Small building supply companies are also feeling the pinch. BlueLinx, the Atlanta-based building supplies distributor, reported second-quarter revenue that tumbled 21.5 percent.
Heavy equipment manufacturer Caterpillar said its second-quarter profit fell by a whopping 21 percent, largely due to a slowdown in the construction sector. Caterpillar expects profits to pick up as it reigns in costs, and as long as its strong overseas sales continue.
Are businesses being too optimistic? Federal Reserve Bank Chairman Ben Bernanke doesn’t think so. He told Congress on July 19 that the current slowdown in the U.S. housing market has not done significant damage to consumer spending.

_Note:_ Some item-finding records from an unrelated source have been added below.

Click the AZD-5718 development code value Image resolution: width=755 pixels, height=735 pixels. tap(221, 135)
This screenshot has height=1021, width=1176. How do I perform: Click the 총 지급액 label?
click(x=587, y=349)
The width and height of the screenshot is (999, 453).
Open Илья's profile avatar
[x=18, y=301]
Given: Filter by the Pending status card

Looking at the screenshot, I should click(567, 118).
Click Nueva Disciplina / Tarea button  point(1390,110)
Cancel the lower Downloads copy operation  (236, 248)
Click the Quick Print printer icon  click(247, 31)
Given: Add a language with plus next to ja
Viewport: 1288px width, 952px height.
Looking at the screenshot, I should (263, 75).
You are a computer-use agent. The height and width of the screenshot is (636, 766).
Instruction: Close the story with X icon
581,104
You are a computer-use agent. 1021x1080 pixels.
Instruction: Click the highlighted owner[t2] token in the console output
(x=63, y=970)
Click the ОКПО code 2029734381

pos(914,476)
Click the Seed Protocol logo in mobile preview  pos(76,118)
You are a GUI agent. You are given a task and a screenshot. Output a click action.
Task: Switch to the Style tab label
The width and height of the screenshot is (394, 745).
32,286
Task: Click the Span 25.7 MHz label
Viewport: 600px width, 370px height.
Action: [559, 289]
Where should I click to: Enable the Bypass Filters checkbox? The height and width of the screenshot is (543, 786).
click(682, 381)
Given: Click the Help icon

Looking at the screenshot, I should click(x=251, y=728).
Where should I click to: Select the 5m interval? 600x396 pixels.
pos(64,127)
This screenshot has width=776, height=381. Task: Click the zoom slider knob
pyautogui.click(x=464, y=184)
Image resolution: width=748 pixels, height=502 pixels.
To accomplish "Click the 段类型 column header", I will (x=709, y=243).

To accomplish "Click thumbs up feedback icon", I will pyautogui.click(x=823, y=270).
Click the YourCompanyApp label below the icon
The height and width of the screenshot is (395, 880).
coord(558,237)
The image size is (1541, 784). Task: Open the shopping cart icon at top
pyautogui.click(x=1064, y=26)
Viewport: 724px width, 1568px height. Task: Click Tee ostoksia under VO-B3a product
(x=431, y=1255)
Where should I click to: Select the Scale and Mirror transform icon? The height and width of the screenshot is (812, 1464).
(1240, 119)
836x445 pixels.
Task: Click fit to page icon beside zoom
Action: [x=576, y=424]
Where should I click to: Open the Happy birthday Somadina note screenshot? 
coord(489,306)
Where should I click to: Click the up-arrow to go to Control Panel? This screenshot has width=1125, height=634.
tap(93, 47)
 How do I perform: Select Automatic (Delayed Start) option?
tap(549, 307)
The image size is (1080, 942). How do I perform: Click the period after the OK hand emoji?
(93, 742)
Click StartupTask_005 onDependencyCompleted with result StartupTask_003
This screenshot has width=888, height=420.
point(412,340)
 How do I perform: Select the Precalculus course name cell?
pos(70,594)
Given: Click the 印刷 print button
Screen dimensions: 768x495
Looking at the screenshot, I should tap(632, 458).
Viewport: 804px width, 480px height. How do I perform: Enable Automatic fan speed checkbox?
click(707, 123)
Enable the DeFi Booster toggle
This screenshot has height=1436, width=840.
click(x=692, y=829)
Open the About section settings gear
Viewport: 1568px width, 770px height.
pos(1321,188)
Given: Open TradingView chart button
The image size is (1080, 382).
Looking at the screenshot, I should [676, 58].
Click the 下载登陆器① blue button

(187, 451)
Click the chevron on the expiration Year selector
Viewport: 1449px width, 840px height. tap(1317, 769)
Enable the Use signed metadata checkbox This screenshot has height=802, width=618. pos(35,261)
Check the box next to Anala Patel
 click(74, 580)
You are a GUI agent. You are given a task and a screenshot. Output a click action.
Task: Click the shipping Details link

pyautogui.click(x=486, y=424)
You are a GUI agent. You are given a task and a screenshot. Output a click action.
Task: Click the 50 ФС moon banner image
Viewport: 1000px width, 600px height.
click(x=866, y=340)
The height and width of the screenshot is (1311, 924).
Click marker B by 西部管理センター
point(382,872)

Bernanke may be right; if consumers keep on spending, the economy may keep muddling through.
However, deteriorating employment statistics, especially in the areas most affected by the housing bubble, suggest that consumer spending may start to level off.
In California, for example, in June a meager 400 jobs were created statewide, according to state figures. For a state with a population exceeding 35 million, those are extremely weak employment numbers. According to government stats, 942,000 people are currently unemployed in California. The official unemployment rate stands at an above-average 5.2 percent.
“It looks like the beginning of the layoffs in the subprime lending area and real estate,” Stephen Levy, a senior economist of the Center for Continuing Study of the California Economy, said. “This is the housing slowdown finally having an effect on the job numbers.”
The big question is whether California’s worsening employment conditions are an anomaly—or just the tip of the iceberg. Housing-related employment now accounts for one out of every 10 jobs, but from 2001 through partway last year, the real-estate and associated housing industries were responsible, directly or indirectly, for 40 percent of all jobs created. By February, that 40 percent contribution had fallen to 13 percent. Recent trends indicate that percentage may have fallen further.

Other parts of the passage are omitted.